▽
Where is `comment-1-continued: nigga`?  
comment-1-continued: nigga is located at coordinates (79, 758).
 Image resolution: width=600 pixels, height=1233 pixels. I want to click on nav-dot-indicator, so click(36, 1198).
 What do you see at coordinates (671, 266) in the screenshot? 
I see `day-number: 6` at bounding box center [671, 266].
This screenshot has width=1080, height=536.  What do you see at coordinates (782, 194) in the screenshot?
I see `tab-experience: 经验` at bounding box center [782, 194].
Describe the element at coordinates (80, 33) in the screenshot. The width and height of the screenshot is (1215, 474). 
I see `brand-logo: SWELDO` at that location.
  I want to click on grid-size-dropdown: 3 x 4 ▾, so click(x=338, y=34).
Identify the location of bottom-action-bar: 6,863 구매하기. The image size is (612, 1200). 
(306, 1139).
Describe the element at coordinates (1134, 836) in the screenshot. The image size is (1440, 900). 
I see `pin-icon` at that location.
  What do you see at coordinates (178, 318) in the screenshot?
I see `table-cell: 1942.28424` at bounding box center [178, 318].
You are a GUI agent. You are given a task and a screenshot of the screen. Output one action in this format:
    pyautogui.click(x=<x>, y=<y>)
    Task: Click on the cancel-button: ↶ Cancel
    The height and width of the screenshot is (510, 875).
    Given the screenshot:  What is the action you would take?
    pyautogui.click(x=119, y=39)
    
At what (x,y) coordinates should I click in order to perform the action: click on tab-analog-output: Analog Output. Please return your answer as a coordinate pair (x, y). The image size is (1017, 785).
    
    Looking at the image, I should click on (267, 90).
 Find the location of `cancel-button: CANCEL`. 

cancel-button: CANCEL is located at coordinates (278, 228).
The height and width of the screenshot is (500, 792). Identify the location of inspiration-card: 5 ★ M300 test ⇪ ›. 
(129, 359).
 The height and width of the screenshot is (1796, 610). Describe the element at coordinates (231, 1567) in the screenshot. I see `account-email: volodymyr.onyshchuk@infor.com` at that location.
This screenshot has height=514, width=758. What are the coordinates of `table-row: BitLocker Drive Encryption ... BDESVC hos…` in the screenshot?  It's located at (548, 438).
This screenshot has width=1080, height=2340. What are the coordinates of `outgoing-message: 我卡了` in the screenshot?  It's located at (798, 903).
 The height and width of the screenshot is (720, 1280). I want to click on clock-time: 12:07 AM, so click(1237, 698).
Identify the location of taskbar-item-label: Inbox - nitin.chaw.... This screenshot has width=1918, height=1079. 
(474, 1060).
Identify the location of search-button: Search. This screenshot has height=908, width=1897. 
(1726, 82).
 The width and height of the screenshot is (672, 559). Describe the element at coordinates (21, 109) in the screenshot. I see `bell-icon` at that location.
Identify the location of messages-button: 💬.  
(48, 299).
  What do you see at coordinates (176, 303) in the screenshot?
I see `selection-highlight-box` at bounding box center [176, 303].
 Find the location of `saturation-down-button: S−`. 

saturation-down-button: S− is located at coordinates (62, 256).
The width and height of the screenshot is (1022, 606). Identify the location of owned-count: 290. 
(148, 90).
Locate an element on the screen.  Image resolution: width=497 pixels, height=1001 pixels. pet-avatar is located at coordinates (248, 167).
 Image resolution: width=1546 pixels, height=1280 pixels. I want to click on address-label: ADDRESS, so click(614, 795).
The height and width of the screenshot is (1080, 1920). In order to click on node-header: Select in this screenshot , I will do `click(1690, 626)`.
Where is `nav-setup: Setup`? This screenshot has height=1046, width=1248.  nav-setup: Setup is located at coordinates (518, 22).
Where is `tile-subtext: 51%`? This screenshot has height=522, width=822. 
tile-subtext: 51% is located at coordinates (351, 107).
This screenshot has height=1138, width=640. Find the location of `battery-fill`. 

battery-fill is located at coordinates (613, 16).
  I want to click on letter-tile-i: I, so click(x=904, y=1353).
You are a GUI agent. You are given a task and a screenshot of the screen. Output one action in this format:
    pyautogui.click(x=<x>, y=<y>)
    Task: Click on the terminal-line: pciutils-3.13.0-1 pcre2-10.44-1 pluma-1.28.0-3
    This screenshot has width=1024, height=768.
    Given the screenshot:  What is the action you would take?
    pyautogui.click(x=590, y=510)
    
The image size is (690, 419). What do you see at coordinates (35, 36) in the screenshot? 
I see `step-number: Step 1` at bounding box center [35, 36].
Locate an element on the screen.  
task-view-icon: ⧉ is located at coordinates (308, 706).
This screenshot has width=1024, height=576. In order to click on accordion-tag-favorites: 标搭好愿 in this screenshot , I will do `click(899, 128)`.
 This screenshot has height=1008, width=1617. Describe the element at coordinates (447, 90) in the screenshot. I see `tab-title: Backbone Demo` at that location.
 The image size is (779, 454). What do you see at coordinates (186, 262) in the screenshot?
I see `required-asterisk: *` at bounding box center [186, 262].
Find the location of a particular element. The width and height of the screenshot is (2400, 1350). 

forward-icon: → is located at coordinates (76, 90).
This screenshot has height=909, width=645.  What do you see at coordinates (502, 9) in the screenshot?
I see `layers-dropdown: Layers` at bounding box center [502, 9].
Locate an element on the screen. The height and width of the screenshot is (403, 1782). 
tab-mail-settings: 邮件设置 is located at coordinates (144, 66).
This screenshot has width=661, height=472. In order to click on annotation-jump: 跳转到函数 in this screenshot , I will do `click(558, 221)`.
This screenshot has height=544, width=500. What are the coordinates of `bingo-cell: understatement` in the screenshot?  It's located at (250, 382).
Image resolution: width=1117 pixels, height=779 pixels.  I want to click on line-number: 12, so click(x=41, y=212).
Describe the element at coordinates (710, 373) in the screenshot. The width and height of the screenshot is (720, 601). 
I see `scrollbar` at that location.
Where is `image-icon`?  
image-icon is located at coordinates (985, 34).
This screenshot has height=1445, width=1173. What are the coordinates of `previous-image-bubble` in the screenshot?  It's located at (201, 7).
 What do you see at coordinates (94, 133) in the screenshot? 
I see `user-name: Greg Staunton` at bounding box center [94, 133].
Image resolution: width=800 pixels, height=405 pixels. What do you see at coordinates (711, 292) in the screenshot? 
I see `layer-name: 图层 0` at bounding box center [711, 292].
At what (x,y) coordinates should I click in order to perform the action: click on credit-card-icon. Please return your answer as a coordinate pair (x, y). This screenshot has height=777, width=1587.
△
REQUEST
Render the listing lines from the line with "The height and width of the screenshot is (1080, 1920)." to the line with "I want to click on letter-tile-i: I, so", both included, as a JSON list of strings, one string per line and blank lines omitted.

TASK RESPONSE
[
  "The height and width of the screenshot is (1080, 1920). In order to click on node-header: Select in this screenshot , I will do `click(1690, 626)`.",
  "Where is `nav-setup: Setup`? This screenshot has height=1046, width=1248.  nav-setup: Setup is located at coordinates (518, 22).",
  "Where is `tile-subtext: 51%`? This screenshot has height=522, width=822. ",
  "tile-subtext: 51% is located at coordinates (351, 107).",
  "This screenshot has height=1138, width=640. Find the location of `battery-fill`. ",
  "battery-fill is located at coordinates (613, 16).",
  "  I want to click on letter-tile-i: I, so click(x=904, y=1353)."
]